- [Consignes]
1 - Transcrivez le passage du texte sur le coquin sensé qui commence par « Il qualifie un » et se termine par « aux dépens d’autrui. ».
2 - D'après le texte sur le coquin sensé, quel philosophe du 18e siècle a présenté l'argument du « coquin sensé » ?
*** Texte du document
On peut l’interpréter comme un appel à assumer le rôle d’actionnaire autrement qu’en recherchant uniquement la rentabilité maximale de son investissement (3).

Un·e actionnaire peut se soucier de l’intérêt général...

Bien sûr, et cette référence à l’intérêt général, associée à l’expression « mauvaise personne », fait penser à un argument que présenta David Hume, le fameux philosophe du 18e siècle : l’argument du « coquin sensé » (4).

Il qualifie un type de « mauvaise personne », un type plausible, presque familier, et qui soulève un problème philosophique.

Comment comprendre le mot « coquin » ?

Il s’agit ici d’une personne malhonnête qui s’enrichit aux dépens d’autrui.

Ecoutons ce qu’en dit Hume : « [D’après] la façon imparfaite dont sont conduites les affaires humaines, un coquin sensé peut, dans des circonstances particulières, penser qu’un acte d’iniquité ou d’infidélité peut augmenter considérablement sa fortune, sans causer un tort considérable à l’union et à la communauté sociales ».

Et il ajoute : « L’honnêteté est la meilleure politique, cela peut être une bonne règle générale, mais qui est susceptible de nombreuses exceptions. Et l’on peut, peut-être, penser qu’il se conduit avec la plus grande sagesse, celui qui observe la règle générale et tire profit de toutes les exceptions ».

Que violer les règles pour s’enrichir si une opportunité (une « exception ») se présente et tromper autrui en laissant croire qu’on suit les règles soit qualifié de « sagesse » pose la question des raisons ou des dispositions qui peuvent pousser à agir de la sorte.
******
*** Données du corpus
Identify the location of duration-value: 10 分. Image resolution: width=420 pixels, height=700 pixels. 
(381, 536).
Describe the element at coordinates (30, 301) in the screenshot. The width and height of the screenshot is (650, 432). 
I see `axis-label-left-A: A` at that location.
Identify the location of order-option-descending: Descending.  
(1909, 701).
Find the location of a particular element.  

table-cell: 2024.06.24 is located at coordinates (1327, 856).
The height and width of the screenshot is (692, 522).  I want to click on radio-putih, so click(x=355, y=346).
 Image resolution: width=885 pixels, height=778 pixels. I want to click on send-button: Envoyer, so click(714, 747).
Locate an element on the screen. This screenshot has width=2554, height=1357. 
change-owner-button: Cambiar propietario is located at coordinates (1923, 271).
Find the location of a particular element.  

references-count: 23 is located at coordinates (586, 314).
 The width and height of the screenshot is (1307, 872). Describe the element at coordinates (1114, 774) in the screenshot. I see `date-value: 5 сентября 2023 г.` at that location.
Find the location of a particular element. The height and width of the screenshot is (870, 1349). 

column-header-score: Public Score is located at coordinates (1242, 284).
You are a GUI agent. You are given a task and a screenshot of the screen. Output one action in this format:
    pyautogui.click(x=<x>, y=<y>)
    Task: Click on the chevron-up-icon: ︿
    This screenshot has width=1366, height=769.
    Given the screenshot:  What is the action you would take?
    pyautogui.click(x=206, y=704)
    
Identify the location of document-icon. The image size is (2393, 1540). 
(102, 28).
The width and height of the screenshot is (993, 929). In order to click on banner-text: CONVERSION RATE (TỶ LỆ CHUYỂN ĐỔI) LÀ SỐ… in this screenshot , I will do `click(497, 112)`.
******
- [Réponses attendues]
1 -
Il qualifie un type de « mauvaise personne », un type plausible, presque familier, et qui soulève un problème philosophique.

Comment comprendre le mot « coquin » ?

Il s’agit ici d’une personne malhonnête qui s’enrichit aux dépens d’autrui.

2 - David Hume.